C’est ce rendez-vous manqué avec l’Histoire de la colonisation belge au Congo, accentué par la persistance de l’insécurité dans le Nord-Kivu, qui verront probablement les discours officiels se rabattre sur la mémoire de Patrice Emery Lumumba pour prôner l’unité nationale en cette 62ème fête de l’Indépendance du Congo. La résurgence du M23, sûrement du fait du lien systématique établi entre le groupe armé et le Rwanda, a remobilisé l’ensemble d’un pays jusque-là rythmé par les attaques de l’ADF en territoire de Beni.
Félix Tshisekedi convoquera immanquablement le combat de Lumumba pour se réapproprier une situation sécuritaire qui lui coûte aujourd’hui de nombreuses critiques dans le pays.
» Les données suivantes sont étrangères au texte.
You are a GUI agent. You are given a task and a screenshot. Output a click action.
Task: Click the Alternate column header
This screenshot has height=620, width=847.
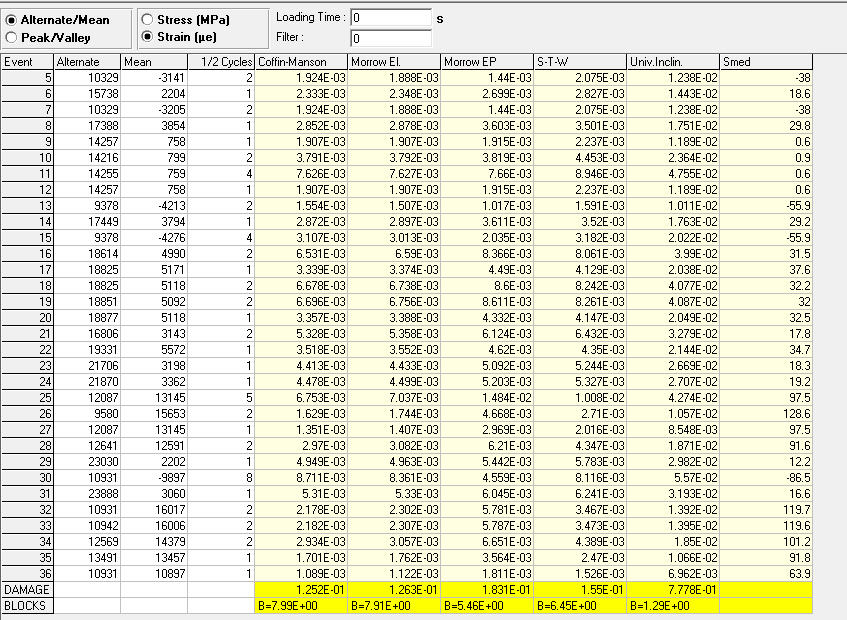tap(87, 62)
Rassembler, mobiliser, tout en fixant un cap clair à sa population, mais aussi à ses forces armées, lui permettraient d’acquérir enfin la stature de sa fonction à un moment critique de son quinquennat.
(1) L’Allied Democratic Forces est un groupe islamiste d’origine ougandaise actif en territoire de Beni (Est de la RDC) depuis les années 2000.
(2) Le M23 ou « Mouvement du 23 mars » est une ancienne rébellion congolaise, vaincue en 2013 par l’armée congolaise et les forces de l’ONU.
(3) Période de l’Etat Indépendant du Congo : Le roi Léopold II fit alors du Congo sa propriété personnelle avant de la céder à la couronne de Belgique en 1908 ; le pays devint alors le Congo-Belge jusqu’en 1960.